Aku hanya memutar bola mata dengan bosan, tapi tertawa dalam hati. Aih Kevin lucu banget sih, minta dipites kayak kutu.
Tanpa pikir panjang lagi, aku menarik tangan Kevin untuk menyusul Fausta dan Nefa yang sudah berlari memasuki cabang sebelah kanan.
"Ay—"
"Weits, tunggu sebentar."
Langkahku terhenti melihat Farza tengah memakai kostun setannya. Sumpah. Ngocol abis. Ini yang ditakutin sama Nefa? Farza hanya memakai kaos hitam dengan struktur tulang, lengkap dengan topeng tengkorak di tangannya.
"Nefa gini doang takut?" ucap Farza geli.
"Kamu kayak gak kenal dia aja sih," Amira muncul dengan baju santainya. Sesekali dia melihat catatannya, "sebentar lagi Nefa dan Fausta akan sampai di sana."
Aku menoleh, "disana dimana?"
Farza dan Amira hanya saling pandang lalu tersenyum misterius.
"Madame," Farza seperti memanggil seseorang, dan muncullah seorang wanita paruh baya seperti seorang peramal.
"Apakah dia?" tunjuk wanita yang dipanggil Madame itu.
Kami menoleh ke arah pandangnya yang ternyata mengarah ke arah Dean. Wajah cowok itu terlihat datar, bahkan terkesan merendahkan wanita itu.
"Anda siapa?" tanya Dean ketika wanita itu telah hadir tepat di depannya.
"Kau tak perlu tau, anak muda."
"Sok misterius ih--" celetukan Kevin membuatku menjewer kupingnya.
"Comel bett lo jadi cowok, ih," kataku kesal.
"Walaupun comel begitu, dia adalah orang yang kau sayang, bukan?" perkataan Madame mendapatkan tepukan riuh dari Farza, Amira dan Mia.
Sedangkan Kevin udah nyengir kayak kuda gila. Ah, menyebalkan syekali. Minta ditabok. Tanpa izinku Kevin langsung merangkulku mesra. "Gak usah malu-malu lagi ya sama gue."
"ELONYA MALU-MALUIN!" teriakku bete tapi seneng.
Nah, aku gila sekarang. Gila akan cinta. Sejak kapan aku jatuh cinta sama kupret satu ini? Ah, ini menyebalkan.
"Apa yang anda inginkan?" tanya Dean tiba-tiba, membuat kami mengatupkan bibir dengan rapat.
Madame itu menyunggingkan senyum misterius. Mereka saling pandang untuk beberapa saat, seperti saling berbicara lewat pikiran masing-masing. Sedetik kemudian wajah Dean berubah pucat, menit berikutnya dia pingsan tak sadarkan diri di pelukan Mia.
Aretha's POV END
*
Fausta's POV
Hanya perasaanku saja, atau memang Nefa sedang dalam keadaan super duper triple gelisah? Dalam sepersekian detik, tangan mungilnya menguatkan genggamannya, lalu menguranginya.
"Takut ya lo?" godaku sambil mencolek dagunya.
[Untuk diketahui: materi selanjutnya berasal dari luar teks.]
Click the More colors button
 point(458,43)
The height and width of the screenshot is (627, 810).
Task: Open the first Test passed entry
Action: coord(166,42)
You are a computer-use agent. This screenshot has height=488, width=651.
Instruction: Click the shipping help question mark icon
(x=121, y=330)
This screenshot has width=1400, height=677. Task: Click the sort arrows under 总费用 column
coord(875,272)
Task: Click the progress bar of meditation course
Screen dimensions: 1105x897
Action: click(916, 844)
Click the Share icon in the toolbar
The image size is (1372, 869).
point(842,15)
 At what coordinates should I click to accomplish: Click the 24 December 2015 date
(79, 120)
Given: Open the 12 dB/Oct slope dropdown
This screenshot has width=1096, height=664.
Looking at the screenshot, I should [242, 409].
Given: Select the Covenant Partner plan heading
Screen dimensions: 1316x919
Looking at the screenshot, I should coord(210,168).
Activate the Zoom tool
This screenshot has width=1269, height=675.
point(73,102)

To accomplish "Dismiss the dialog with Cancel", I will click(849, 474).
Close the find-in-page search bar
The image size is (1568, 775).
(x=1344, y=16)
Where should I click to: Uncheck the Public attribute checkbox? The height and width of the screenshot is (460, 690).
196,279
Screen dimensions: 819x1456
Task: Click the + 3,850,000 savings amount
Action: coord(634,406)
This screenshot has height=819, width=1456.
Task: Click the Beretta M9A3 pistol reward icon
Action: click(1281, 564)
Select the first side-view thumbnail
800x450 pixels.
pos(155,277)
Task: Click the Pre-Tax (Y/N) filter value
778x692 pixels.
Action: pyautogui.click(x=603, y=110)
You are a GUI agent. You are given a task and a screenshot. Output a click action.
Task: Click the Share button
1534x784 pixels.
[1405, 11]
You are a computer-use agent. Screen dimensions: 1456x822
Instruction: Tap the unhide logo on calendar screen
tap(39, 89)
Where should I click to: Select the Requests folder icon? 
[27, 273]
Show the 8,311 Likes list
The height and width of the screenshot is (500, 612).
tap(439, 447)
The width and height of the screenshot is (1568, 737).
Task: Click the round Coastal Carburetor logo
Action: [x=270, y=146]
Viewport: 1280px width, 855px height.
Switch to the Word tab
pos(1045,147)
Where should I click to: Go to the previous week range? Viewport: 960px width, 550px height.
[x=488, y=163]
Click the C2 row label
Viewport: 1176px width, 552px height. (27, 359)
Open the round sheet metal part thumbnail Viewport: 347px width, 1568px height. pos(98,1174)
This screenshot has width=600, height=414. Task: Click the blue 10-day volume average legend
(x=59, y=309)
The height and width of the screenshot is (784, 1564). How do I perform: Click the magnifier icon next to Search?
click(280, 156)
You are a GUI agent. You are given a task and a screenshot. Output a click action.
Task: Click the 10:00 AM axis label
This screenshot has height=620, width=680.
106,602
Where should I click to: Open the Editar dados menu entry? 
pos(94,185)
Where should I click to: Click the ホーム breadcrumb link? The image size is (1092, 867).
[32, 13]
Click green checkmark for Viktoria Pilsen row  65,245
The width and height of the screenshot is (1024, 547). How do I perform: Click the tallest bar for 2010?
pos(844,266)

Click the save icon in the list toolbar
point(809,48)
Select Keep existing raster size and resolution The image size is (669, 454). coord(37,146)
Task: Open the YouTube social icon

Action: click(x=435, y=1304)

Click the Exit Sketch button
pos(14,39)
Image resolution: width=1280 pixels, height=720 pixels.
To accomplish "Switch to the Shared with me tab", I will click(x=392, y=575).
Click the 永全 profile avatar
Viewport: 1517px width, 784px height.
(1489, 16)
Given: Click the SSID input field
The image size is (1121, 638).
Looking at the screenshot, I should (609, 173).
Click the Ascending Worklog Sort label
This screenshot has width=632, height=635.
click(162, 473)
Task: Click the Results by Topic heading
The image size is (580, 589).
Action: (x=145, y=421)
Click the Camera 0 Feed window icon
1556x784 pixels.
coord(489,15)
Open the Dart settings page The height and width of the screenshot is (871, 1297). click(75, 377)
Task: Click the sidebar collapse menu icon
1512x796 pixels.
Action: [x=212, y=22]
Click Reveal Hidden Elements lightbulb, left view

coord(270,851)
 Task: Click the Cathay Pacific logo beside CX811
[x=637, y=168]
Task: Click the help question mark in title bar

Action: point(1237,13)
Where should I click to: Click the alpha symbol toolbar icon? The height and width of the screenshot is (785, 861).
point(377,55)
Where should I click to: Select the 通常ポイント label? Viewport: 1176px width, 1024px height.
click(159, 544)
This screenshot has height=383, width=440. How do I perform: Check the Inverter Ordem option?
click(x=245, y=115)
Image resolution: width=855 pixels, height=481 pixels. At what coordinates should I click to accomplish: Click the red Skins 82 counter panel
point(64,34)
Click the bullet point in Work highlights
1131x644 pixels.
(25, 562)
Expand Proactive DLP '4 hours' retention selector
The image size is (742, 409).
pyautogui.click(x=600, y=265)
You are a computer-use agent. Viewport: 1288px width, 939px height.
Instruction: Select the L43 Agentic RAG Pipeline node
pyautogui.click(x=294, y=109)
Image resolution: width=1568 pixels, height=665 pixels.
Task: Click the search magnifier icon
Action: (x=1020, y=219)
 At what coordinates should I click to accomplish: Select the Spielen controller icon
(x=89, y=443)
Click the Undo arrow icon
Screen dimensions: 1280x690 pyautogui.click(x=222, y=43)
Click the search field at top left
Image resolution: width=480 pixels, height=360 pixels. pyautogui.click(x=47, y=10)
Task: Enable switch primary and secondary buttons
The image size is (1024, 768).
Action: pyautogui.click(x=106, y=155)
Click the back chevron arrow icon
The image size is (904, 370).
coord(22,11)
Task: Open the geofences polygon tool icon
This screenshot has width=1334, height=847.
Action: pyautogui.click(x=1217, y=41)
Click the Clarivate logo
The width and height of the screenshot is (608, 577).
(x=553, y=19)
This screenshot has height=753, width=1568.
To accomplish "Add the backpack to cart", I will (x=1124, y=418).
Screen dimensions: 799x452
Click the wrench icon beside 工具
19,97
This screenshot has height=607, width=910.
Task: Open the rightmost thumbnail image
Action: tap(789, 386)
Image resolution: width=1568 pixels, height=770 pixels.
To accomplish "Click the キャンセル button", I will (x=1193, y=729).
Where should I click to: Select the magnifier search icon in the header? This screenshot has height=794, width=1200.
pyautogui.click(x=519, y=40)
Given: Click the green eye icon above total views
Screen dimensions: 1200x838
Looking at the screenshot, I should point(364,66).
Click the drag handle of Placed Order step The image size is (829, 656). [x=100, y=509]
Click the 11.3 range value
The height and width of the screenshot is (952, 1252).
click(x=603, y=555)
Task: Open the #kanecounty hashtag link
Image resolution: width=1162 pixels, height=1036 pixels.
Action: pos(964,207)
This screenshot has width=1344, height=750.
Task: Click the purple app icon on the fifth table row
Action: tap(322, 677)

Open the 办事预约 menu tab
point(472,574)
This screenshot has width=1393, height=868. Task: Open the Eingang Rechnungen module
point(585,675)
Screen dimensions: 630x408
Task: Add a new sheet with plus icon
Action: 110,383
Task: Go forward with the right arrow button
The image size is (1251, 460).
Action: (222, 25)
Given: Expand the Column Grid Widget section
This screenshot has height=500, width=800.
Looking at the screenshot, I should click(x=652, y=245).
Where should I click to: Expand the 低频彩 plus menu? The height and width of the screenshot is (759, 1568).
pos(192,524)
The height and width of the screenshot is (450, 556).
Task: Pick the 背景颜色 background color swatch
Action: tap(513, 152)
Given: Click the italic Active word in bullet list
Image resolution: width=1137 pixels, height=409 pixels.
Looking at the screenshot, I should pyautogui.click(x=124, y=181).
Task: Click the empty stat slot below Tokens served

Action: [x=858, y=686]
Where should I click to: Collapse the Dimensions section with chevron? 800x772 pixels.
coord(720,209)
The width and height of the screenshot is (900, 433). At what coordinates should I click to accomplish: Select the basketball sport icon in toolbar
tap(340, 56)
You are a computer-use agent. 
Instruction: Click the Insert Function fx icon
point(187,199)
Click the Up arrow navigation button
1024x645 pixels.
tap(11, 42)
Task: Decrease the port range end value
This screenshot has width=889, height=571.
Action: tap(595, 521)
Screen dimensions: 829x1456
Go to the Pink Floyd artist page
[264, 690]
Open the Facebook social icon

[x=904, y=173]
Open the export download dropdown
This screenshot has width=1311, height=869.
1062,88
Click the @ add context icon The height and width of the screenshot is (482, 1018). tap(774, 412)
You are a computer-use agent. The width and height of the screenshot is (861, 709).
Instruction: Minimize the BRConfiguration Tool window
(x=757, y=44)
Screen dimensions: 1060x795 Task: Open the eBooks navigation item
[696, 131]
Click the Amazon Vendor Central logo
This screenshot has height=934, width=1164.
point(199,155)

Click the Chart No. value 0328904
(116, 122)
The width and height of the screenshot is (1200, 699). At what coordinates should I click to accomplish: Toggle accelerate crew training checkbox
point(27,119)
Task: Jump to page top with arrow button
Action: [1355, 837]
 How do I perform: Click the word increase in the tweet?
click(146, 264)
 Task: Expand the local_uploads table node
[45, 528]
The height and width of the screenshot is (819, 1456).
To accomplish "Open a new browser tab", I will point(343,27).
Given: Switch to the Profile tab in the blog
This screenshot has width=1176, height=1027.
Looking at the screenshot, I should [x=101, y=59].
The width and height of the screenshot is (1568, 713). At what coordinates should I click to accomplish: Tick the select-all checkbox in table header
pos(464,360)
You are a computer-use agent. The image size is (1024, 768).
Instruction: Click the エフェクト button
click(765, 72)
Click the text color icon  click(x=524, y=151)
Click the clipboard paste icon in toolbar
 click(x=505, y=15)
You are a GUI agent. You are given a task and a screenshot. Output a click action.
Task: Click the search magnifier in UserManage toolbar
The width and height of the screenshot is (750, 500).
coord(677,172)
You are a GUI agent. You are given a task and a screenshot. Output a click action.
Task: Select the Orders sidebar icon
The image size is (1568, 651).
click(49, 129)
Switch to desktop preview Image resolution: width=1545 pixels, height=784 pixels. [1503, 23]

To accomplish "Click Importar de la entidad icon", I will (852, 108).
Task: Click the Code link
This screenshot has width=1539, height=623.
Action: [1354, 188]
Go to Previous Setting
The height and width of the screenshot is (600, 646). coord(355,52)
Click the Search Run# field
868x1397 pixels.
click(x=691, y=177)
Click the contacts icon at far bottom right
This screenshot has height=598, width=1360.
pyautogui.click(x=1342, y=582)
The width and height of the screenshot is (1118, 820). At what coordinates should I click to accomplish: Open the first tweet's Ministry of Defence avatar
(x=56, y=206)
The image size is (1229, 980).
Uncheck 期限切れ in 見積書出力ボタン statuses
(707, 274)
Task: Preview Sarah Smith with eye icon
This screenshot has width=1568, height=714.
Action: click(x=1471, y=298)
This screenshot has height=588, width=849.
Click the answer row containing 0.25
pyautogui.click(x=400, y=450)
Nefa mendelik, lalu menginjak kakiku dengan keras. "Enggak—Aaaaa itu apaan?" bisiknya.
Ia merapatkan dirinya padaku.
"Apaan sih Nef? Gada apa-apa," aku memicingkan mata, menatap arah pandang Nefa.
"Itu—lo—gak liat? ITUU!!"
Apaan sih Nefa, gemesin banget deh. Pengen nyium. Eh. Salah. Gadeng. Entah kenapa saat itu aku langsung mengingat perkataan Dean tempo hari, tentang bibir Nefa.
Aaaaa. Gak boleh mikir macem-macem!
Aku menggelengkan kepala dengan keras, lalu menggenggam tangan Nefa dengan erat. "Gapapa, kalopun tu setan muncul dia gak bakalan nyakitin elo."
Nefa menoleh lagi, tangannya memukul bahuku dengan kuat. "Jahat lo! Doanya jangan kayak gitu dong!"
"Lah? Bener tau. Yang menyeramkan itu manusia, bukannya makhluk kayak gitu. Mereka gak akan ganggu kita kalo kita gak ngusik. Lah ka—"
" SETAAAAAAN!!"
Ucapanku terputus karna suara teriakan Nefa yang melengking. Ia melepaskan tautan kami lalu ngacir begitu saja. Sumpah tu anak ngocol abis. Kenapa gak meluk gue aja sih? Pake acara kabur segala. Eh.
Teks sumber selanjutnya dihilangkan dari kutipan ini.